Pictures are not part of the answer. Return the lines from the one containing "Screen dimensions: 1239x774" through the end of the data, both included, exactly as they appear.

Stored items
____

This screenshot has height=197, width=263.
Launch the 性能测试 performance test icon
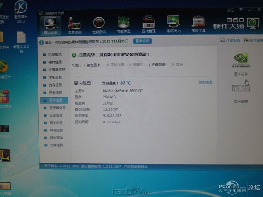[99, 24]
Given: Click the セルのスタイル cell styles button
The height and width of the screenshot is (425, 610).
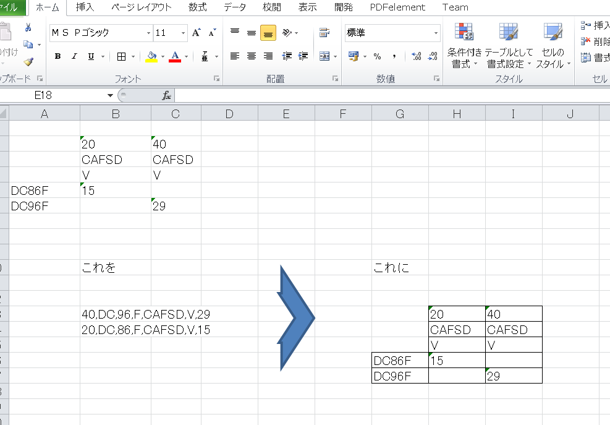Looking at the screenshot, I should 553,46.
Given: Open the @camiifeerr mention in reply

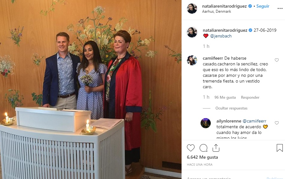Looking at the screenshot, I should click(255, 121).
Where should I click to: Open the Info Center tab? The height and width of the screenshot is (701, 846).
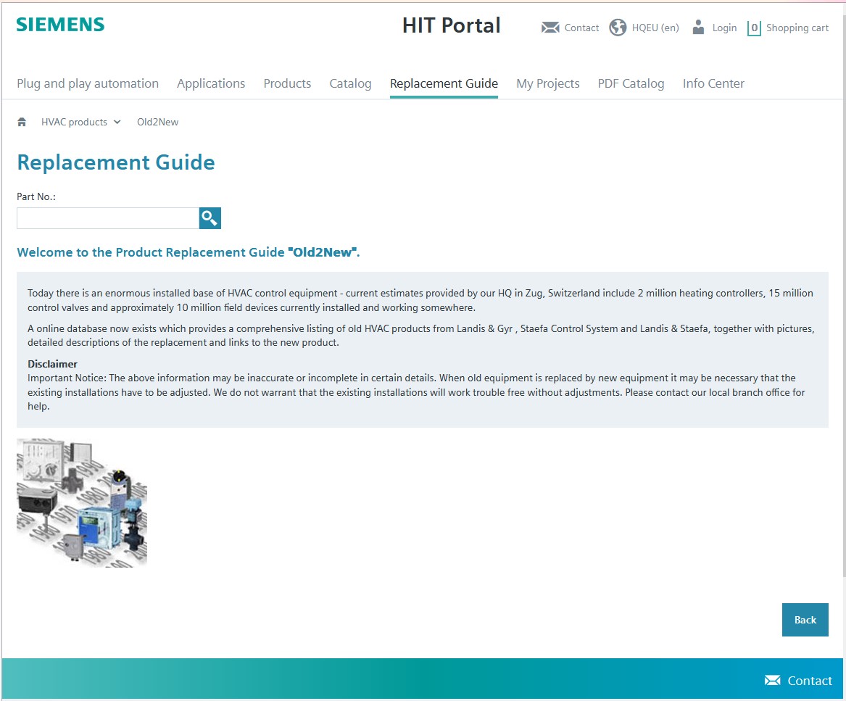coord(713,83)
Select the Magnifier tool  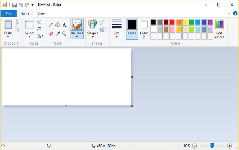[64, 34]
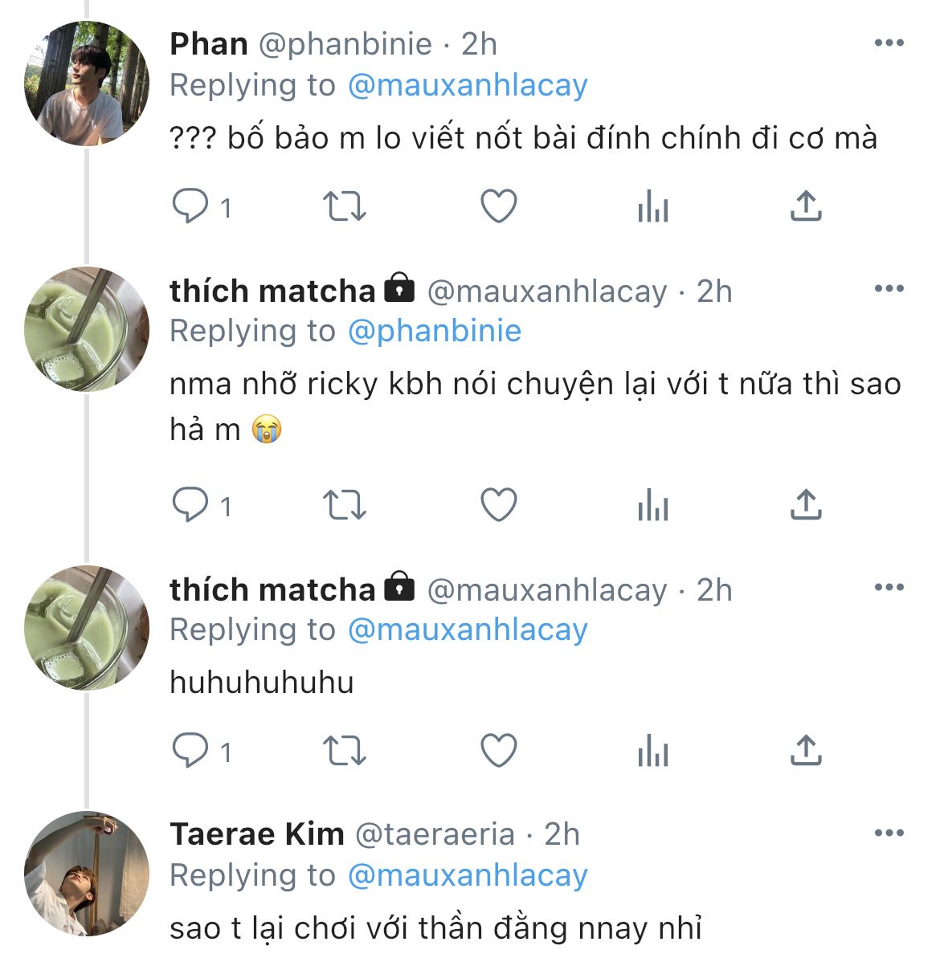Retweet the 'huhuhuhuhu' tweet
940x962 pixels.
pyautogui.click(x=344, y=751)
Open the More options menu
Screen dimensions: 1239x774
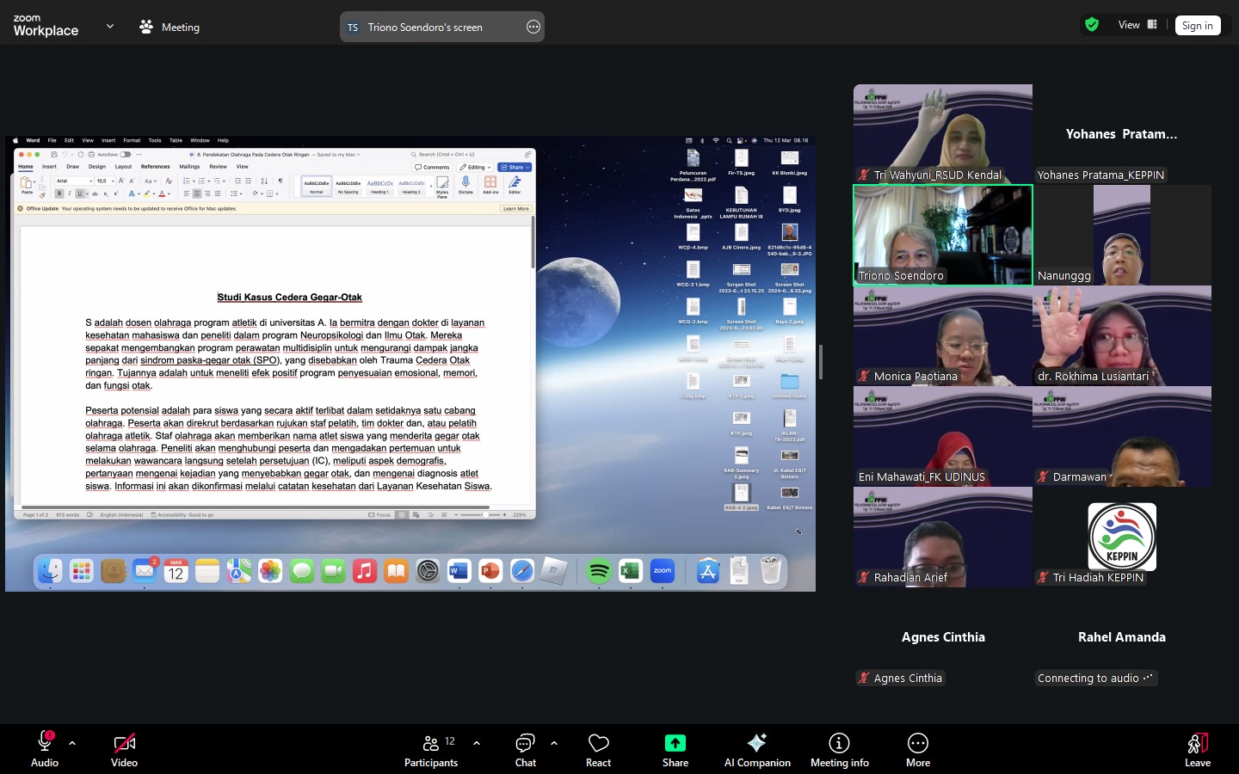tap(917, 749)
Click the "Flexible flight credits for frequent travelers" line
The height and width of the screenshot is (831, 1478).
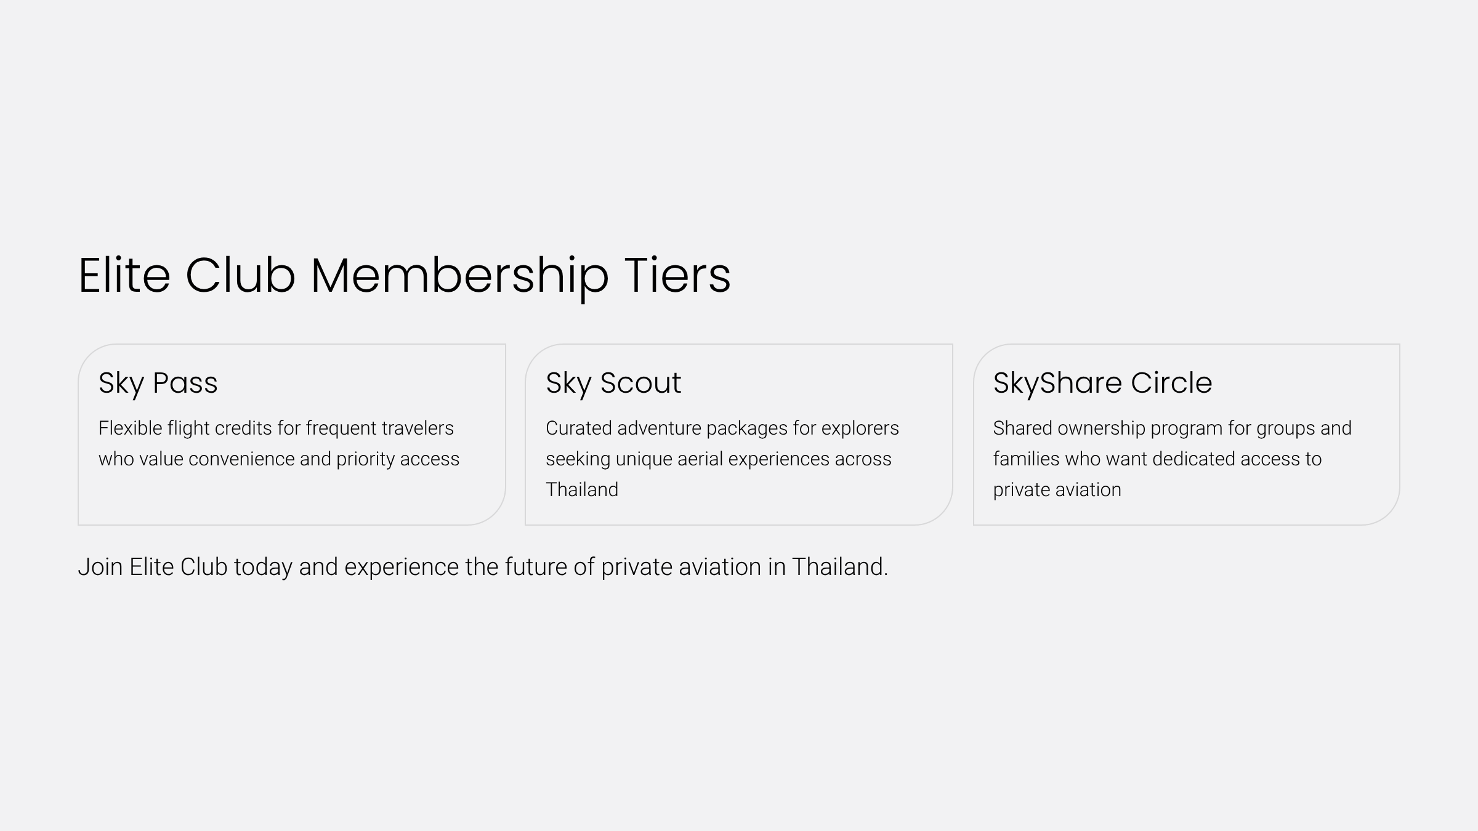(x=276, y=428)
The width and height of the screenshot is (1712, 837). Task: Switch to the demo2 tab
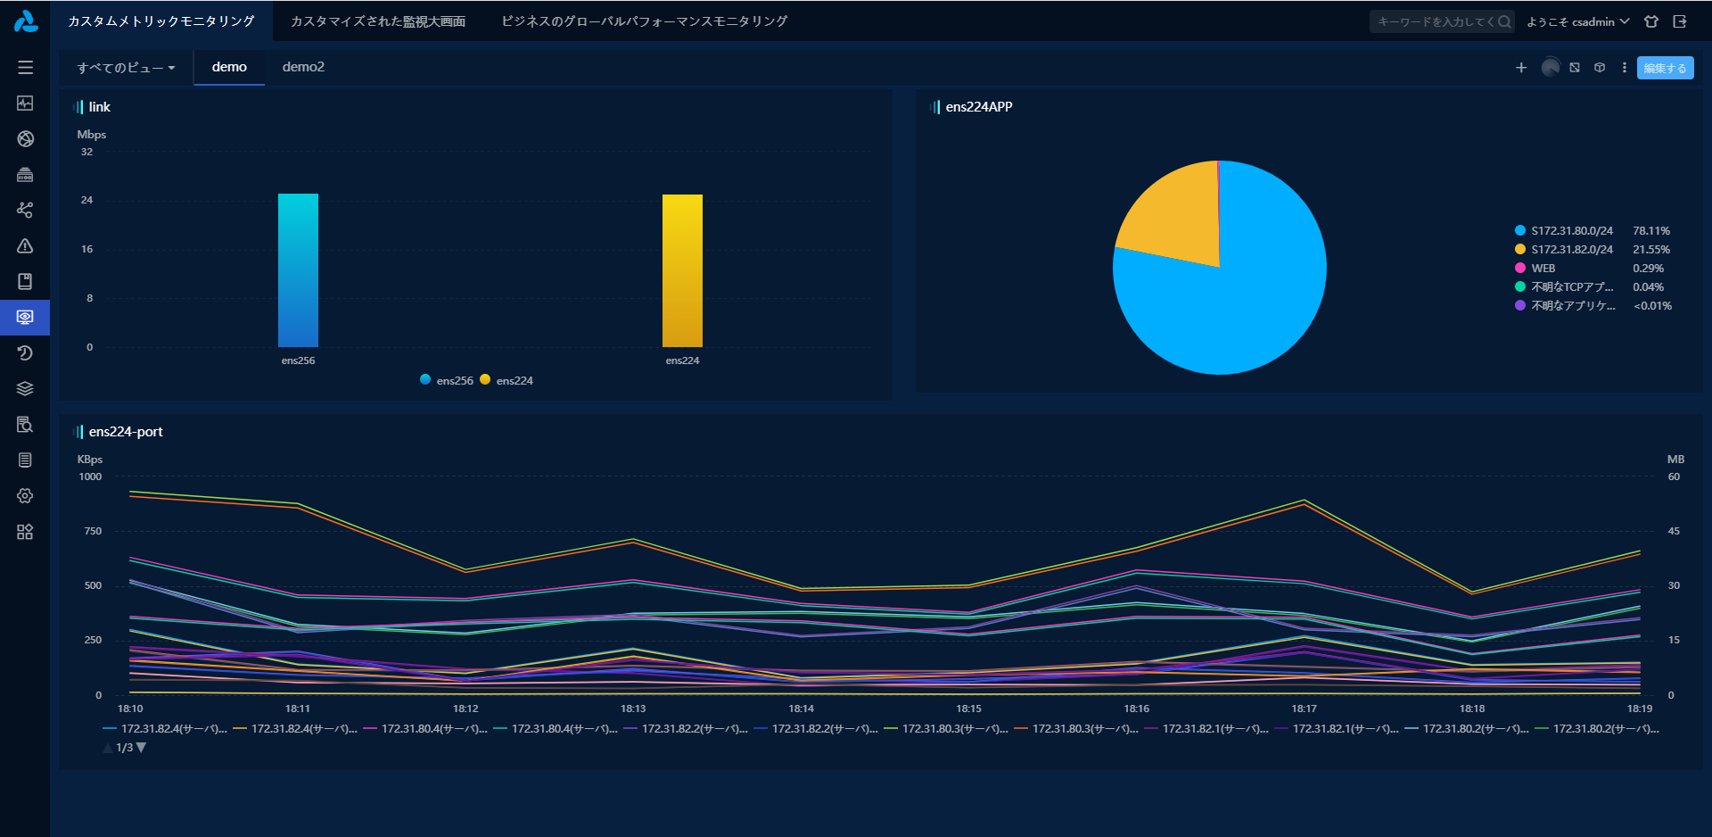pos(303,67)
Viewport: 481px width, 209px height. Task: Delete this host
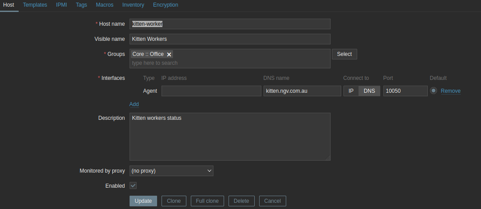(241, 201)
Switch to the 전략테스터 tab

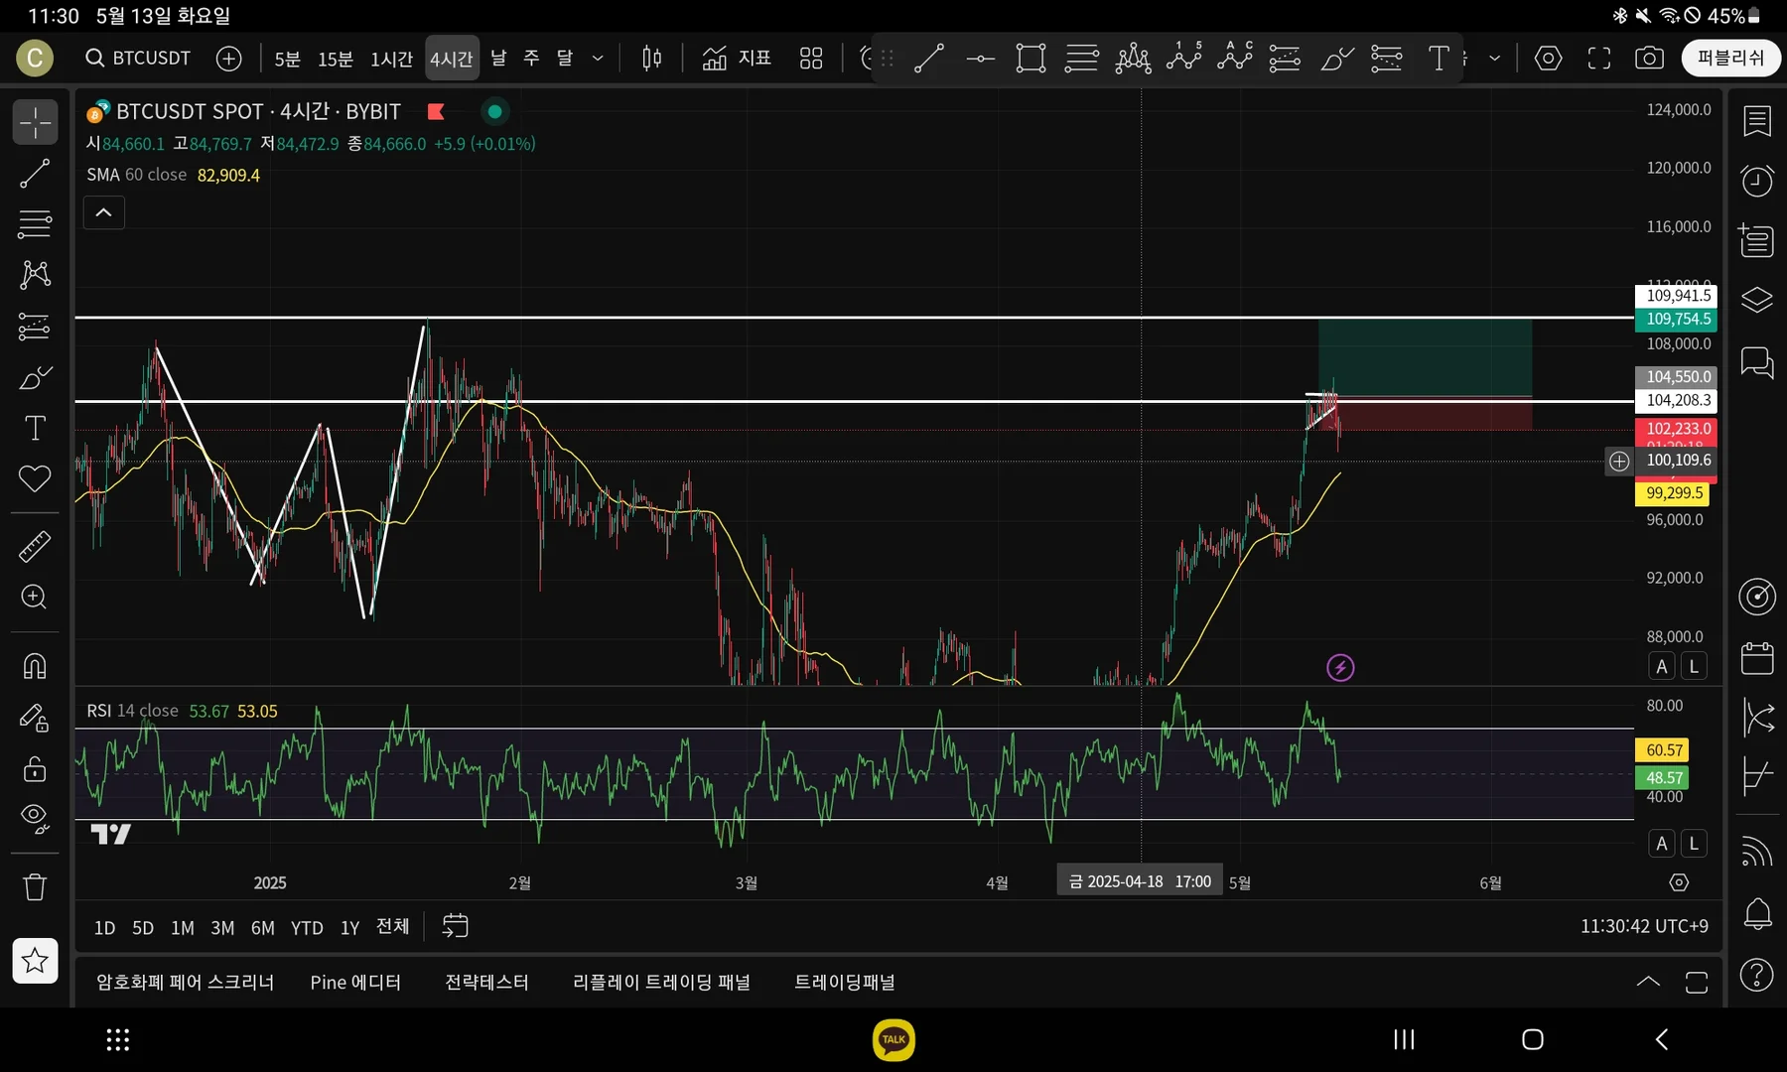[486, 982]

____

▶ _Written reply_
Screen dimensions: 1239x774
tap(917, 749)
Click the "Flexible flight credits for frequent travelers" line
The height and width of the screenshot is (831, 1478).
(x=276, y=428)
The width and height of the screenshot is (1712, 837). Task: Switch to the demo2 tab
pos(303,67)
Viewport: 481px width, 209px height. Task: Delete this host
(241, 201)
Switch to the 전략테스터 tab

[486, 982]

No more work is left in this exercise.